Recopiez intégralement, sans rien modifier, l'extrait sur le travail échangé contre une rémunération.

Extrait choisi
______________________________

Cependant nous ne pouvons pas ne pas reconnaître que la vie de l’humanité est faite de marchés dans lesquels le travail s’achète et se vend. Lorsque Pasteur recevait à l’Ecole normale le prix des leçons qu’il y professait, ou lorsque le maçon touche le salaire de la journée au cours de laquelle il a édifié le mur d’une maison, le premier donnait sa science, et le second dépense sa force musculaire contre une rémunération en argent. Si ce n’est pas un acte de commerce, c’est tout au moins un acte d’échange, sans que pour cela le mérite ni la valeur de l’enseignement du grand savant ou de l’effort du tailleur de pierres se trouvent le moins du monde diminués.

______________________________

(Données sur la recherche de mots et d'éléments)
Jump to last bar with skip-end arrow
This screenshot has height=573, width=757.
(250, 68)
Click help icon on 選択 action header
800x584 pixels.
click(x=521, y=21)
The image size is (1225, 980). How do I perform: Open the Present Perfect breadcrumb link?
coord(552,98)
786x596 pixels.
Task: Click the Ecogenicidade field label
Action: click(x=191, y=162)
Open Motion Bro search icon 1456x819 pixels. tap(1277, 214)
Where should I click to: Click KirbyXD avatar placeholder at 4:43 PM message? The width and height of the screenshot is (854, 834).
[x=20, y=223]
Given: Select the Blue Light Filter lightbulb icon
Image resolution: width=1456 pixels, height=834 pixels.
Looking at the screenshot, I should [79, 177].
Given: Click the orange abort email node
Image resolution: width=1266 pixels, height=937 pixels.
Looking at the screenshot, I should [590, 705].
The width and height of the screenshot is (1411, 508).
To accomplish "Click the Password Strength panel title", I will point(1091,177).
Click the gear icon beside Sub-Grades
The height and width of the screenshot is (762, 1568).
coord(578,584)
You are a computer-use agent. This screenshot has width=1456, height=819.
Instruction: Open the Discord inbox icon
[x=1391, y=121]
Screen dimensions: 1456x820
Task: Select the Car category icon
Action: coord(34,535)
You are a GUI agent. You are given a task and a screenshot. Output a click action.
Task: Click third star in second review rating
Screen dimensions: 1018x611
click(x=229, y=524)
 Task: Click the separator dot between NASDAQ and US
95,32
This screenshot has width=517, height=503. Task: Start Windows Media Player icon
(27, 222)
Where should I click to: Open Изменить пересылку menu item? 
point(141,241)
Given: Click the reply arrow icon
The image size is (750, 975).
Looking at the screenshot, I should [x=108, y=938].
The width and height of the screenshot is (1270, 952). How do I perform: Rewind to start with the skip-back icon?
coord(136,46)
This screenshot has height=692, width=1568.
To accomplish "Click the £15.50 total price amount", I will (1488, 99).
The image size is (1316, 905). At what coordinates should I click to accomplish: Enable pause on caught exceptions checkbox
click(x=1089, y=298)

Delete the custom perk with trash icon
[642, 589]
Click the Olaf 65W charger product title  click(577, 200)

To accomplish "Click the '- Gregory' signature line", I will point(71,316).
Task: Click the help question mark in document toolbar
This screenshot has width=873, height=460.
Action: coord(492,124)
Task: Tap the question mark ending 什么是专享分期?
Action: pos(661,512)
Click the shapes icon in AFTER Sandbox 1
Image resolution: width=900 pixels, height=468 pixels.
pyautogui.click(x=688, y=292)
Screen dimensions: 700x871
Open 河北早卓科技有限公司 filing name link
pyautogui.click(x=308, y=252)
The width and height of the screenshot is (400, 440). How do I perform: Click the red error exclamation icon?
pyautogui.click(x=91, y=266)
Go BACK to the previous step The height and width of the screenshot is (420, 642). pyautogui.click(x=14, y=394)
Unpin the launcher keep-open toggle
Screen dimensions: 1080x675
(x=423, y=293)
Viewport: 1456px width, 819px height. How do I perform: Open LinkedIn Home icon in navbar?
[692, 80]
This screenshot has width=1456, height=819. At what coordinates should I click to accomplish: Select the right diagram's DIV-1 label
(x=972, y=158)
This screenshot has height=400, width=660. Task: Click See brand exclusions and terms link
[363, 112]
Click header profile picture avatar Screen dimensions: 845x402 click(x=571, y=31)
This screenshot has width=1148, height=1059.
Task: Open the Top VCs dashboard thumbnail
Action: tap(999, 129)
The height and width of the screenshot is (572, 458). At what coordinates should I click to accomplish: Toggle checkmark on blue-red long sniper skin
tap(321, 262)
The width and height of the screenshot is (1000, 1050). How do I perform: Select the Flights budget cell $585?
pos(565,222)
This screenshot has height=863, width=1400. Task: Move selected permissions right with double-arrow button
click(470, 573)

______________________________

Réponse
Cependant nous ne pouvons pas ne pas reconnaître que la vie de l’humanité est faite de marchés dans lesquels le travail s’achète et se vend. Lorsque Pasteur recevait à l’Ecole normale le prix des leçons qu’il y professait, ou lorsque le maçon touche le salaire de la journée au cours de laquelle il a édifié le mur d’une maison, le premier donnait sa science, et le second dépense sa force musculaire contre une rémunération en argent. Si ce n’est pas un acte de commerce, c’est tout au moins un acte d’échange, sans que pour cela le mérite ni la valeur de l’enseignement du grand savant ou de l’effort du tailleur de pierres se trouvent le moins du monde diminués.